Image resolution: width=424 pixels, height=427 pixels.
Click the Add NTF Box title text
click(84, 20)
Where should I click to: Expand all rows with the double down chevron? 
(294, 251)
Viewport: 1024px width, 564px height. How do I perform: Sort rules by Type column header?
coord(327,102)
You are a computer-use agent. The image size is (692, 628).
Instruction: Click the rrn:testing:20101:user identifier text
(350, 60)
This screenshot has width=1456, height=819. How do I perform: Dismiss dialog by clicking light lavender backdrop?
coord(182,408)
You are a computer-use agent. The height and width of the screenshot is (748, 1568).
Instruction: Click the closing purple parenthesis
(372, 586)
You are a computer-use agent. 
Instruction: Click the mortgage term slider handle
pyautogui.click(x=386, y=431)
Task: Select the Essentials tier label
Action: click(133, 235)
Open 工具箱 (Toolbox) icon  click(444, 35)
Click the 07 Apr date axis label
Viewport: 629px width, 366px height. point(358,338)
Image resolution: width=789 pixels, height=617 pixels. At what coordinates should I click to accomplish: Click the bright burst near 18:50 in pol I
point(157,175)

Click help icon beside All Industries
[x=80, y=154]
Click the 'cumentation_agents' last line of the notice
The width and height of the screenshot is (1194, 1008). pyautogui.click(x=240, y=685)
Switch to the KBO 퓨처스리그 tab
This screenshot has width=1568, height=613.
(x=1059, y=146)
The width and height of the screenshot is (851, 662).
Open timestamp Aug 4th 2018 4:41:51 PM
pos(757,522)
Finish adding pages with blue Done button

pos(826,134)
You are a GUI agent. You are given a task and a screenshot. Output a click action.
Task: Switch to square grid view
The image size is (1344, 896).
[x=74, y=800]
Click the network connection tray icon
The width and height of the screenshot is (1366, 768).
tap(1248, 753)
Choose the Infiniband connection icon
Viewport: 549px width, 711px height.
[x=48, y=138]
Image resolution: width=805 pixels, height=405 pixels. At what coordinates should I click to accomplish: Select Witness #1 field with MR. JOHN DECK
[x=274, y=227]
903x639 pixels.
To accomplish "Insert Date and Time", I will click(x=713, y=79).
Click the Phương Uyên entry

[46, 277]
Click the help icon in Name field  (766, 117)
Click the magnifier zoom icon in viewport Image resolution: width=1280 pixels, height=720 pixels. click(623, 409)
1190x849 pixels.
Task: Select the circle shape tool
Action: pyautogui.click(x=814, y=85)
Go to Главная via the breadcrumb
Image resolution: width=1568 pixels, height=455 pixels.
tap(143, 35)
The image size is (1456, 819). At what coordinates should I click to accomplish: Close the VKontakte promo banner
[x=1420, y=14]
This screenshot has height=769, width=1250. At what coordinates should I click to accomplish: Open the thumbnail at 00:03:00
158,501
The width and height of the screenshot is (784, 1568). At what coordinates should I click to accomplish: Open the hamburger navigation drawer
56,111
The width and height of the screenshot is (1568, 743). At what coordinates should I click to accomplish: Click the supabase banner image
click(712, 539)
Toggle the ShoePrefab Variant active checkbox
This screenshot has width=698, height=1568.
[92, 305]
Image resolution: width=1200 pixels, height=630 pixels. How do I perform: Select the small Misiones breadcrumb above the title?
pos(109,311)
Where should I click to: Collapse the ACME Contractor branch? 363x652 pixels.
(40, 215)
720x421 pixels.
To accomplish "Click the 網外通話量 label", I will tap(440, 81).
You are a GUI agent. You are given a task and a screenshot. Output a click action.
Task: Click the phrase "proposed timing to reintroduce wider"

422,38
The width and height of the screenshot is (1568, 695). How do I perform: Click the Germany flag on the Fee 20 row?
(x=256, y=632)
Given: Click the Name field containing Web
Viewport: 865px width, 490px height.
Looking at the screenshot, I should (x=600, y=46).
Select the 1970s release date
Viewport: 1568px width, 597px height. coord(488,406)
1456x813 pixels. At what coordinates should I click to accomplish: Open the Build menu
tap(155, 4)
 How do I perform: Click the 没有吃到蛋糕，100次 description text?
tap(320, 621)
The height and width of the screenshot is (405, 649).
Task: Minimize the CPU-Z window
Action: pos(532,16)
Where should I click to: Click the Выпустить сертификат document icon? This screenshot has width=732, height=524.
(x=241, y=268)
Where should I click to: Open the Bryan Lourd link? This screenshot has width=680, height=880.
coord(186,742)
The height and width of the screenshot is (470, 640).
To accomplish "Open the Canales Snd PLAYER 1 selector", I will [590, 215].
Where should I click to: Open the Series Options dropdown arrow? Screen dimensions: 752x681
***
Task directions » Transcribe all records exactly as written.

Result of the task »
Image resolution: width=424 pixels, height=427 pixels.
Click the Add NTF Box title text
click(84, 20)
Where should I click to: Expand all rows with the double down chevron? 
(294, 251)
Viewport: 1024px width, 564px height. How do I perform: Sort rules by Type column header?
coord(327,102)
You are a computer-use agent. The image size is (692, 628).
Instruction: Click the rrn:testing:20101:user identifier text
(350, 60)
This screenshot has width=1456, height=819. How do I perform: Dismiss dialog by clicking light lavender backdrop?
coord(182,408)
You are a computer-use agent. The height and width of the screenshot is (748, 1568).
Instruction: Click the closing purple parenthesis
(372, 586)
You are a computer-use agent. 
Instruction: Click the mortgage term slider handle
pyautogui.click(x=386, y=431)
Task: Select the Essentials tier label
Action: click(133, 235)
Open 工具箱 (Toolbox) icon  click(444, 35)
Click the 07 Apr date axis label
Viewport: 629px width, 366px height. point(358,338)
Image resolution: width=789 pixels, height=617 pixels. At what coordinates should I click to accomplish: Click the bright burst near 18:50 in pol I
point(157,175)

Click help icon beside All Industries
[x=80, y=154]
Click the 'cumentation_agents' last line of the notice
The width and height of the screenshot is (1194, 1008). pyautogui.click(x=240, y=685)
Switch to the KBO 퓨처스리그 tab
This screenshot has width=1568, height=613.
(x=1059, y=146)
The width and height of the screenshot is (851, 662).
Open timestamp Aug 4th 2018 4:41:51 PM
pos(757,522)
Finish adding pages with blue Done button

pos(826,134)
You are a GUI agent. You are given a task and a screenshot. Output a click action.
Task: Switch to square grid view
The image size is (1344, 896).
[x=74, y=800]
Click the network connection tray icon
The width and height of the screenshot is (1366, 768).
tap(1248, 753)
Choose the Infiniband connection icon
Viewport: 549px width, 711px height.
[x=48, y=138]
Image resolution: width=805 pixels, height=405 pixels. At what coordinates should I click to accomplish: Select Witness #1 field with MR. JOHN DECK
[x=274, y=227]
903x639 pixels.
To accomplish "Insert Date and Time", I will click(x=713, y=79).
Click the Phương Uyên entry

[46, 277]
Click the help icon in Name field  (766, 117)
Click the magnifier zoom icon in viewport Image resolution: width=1280 pixels, height=720 pixels. click(623, 409)
1190x849 pixels.
Task: Select the circle shape tool
Action: pyautogui.click(x=814, y=85)
Go to Главная via the breadcrumb
Image resolution: width=1568 pixels, height=455 pixels.
tap(143, 35)
The image size is (1456, 819). At what coordinates should I click to accomplish: Close the VKontakte promo banner
[x=1420, y=14]
This screenshot has height=769, width=1250. At what coordinates should I click to accomplish: Open the thumbnail at 00:03:00
158,501
The width and height of the screenshot is (784, 1568). At what coordinates should I click to accomplish: Open the hamburger navigation drawer
56,111
The width and height of the screenshot is (1568, 743). At what coordinates should I click to accomplish: Click the supabase banner image
click(712, 539)
Toggle the ShoePrefab Variant active checkbox
This screenshot has width=698, height=1568.
[92, 305]
Image resolution: width=1200 pixels, height=630 pixels. How do I perform: Select the small Misiones breadcrumb above the title?
pos(109,311)
Where should I click to: Collapse the ACME Contractor branch? 363x652 pixels.
(40, 215)
720x421 pixels.
To accomplish "Click the 網外通話量 label", I will tap(440, 81).
You are a GUI agent. You are given a task and a screenshot. Output a click action.
Task: Click the phrase "proposed timing to reintroduce wider"

422,38
The width and height of the screenshot is (1568, 695). How do I perform: Click the Germany flag on the Fee 20 row?
(x=256, y=632)
Given: Click the Name field containing Web
Viewport: 865px width, 490px height.
Looking at the screenshot, I should (x=600, y=46).
Select the 1970s release date
Viewport: 1568px width, 597px height. coord(488,406)
1456x813 pixels. At what coordinates should I click to accomplish: Open the Build menu
tap(155, 4)
 How do I perform: Click the 没有吃到蛋糕，100次 description text?
tap(320, 621)
The height and width of the screenshot is (405, 649).
Task: Minimize the CPU-Z window
Action: pos(532,16)
Where should I click to: Click the Выпустить сертификат document icon? This screenshot has width=732, height=524.
(x=241, y=268)
Where should I click to: Open the Bryan Lourd link? This screenshot has width=680, height=880.
coord(186,742)
The height and width of the screenshot is (470, 640).
To accomplish "Open the Canales Snd PLAYER 1 selector", I will [590, 215].
Where should I click to: Open the Series Options dropdown arrow? Screen dimensions: 752x681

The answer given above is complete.